→ **TEXTAUSZUG**
☆ ☆ ☆ ☆

Als der ARD-Mandarin Reinald Becker twitterte: „Traktorfahren macht offensichtlich dumm“, unterschied er so wenig zwischen demonstrierenden und nichtdemonstrierenden Bauern, wie damals der „was bilden sich die Ossis ein“-Schnarrkopf aus Saarbrücken zwischen ostdeutschen AfD-Wählern und den anderen.

Wie gelebte Reaktanz aussieht, zeigten ziemlich viele Wähler vor allem in Niederbayern, als sie bei der Landtagswahl 2023 auf die Kampagne der Süddeutschen gegen Hubert Aiwanger mit Extrastimmen für dessen Partei antworteten. Ihnen entging es damals nicht, dass sich das Blatt München nicht nur mit einem antisemitischen Flugblatt aus den Achtzigern befasste. Aus seinen Beiträgen zum Thema troff auch der Ekel vor den schwitzigen, biertrinkenden Niederbürgern, die damals Aiwanger, den die SZ-Redaktion schon für erledigt hielt, immer noch im Festzelt zujubelten. Den Niederbürgern in Niederbayern ging es wie den Sachsen nach Sebnitz und ähnlichen Medienfeldzügen: Sie lesen das Zentralorgan der gutdenkenden Einheitsfront zwar nicht, erfahren aber trotzdem, wie man dort über sie denkt, und ziehen ihre Schlüsse.

Sehr vielen Westdeutschen geht inzwischen auf, was Ostdeutsche schon länger wissen: Es gibt gar keine mentale Ost-West-Spaltung, sondern einen tiefen Graben zwischen den Kreisen, deren Angehörige gern ‚wir als Gesellschaft‘ sagen und für sich die exklusive Lizenz zum öffentlichen Urteilen beanspruchen, und den anderen, die sich von diesen Leuten partout nicht beurteilen, nicht führen, nicht belehren, nicht abholen und irgendwohin mitnehmen lassen wollen. Nicht ins bunte Neudeutschland, in dem, wie die Dauertalkgästin Ulrike Herrmann gerade in der Sendung Maischberger meinte, alle mit der Messergewalt irgendwie „leben müssen“. Nicht in Robert Habecks Welt, in der Privatdinge wie Ernährungsvorlieben oder Angewohnheit der Gluckssprache als „relevante Themen“ gelten, die jetzt alle gemeinsam mit den Grünen ausdiskutieren sollten.

☆ ☆ ☆ ☆

→ **BEREITGESTELLTE DATEN**
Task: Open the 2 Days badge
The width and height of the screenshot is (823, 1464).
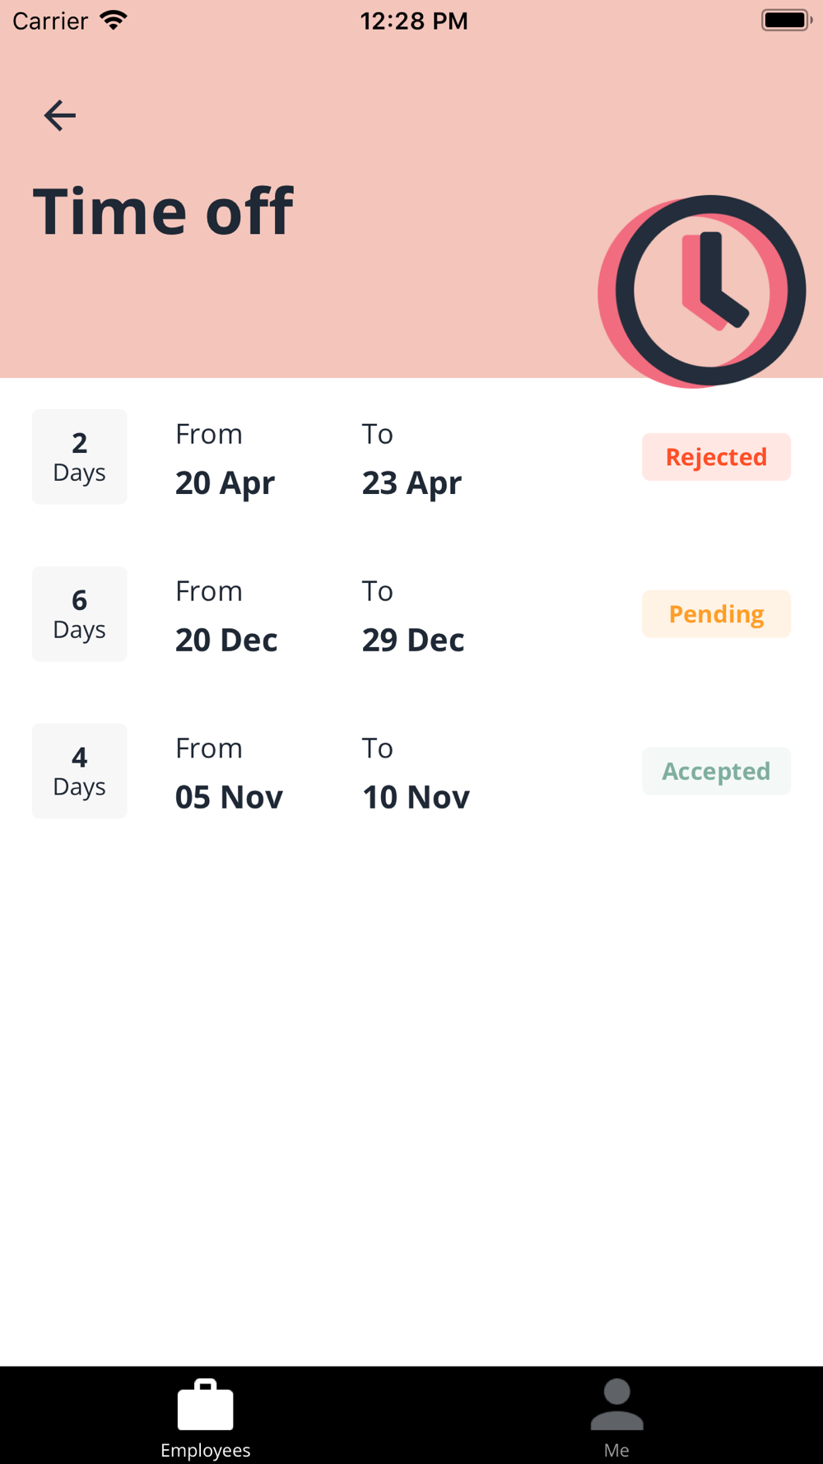Action: point(80,457)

☆ ☆ ☆ ☆

→ **AUFGABE**
Schreiben Sie den Abschnitt des Textauszugs, beginnend bei „Als der ARD-Mandarin“ und endend bei „und den anderen.“, erneut ab und ersetzen Sie dabei „Bauern“ durch „Landwirten“. Die Auflistung ist vom Textauszug getrenntes, eigenständiges Material.

→ **LÖSUNG**
Als der ARD-Mandarin Reinald Becker twitterte: „Traktorfahren macht offensichtlich dumm“, unterschied er so wenig zwischen demonstrierenden und nichtdemonstrierenden Landwirten, wie damals der „was bilden sich die Ossis ein“-Schnarrkopf aus Saarbrücken zwischen ostdeutschen AfD-Wählern und den anderen.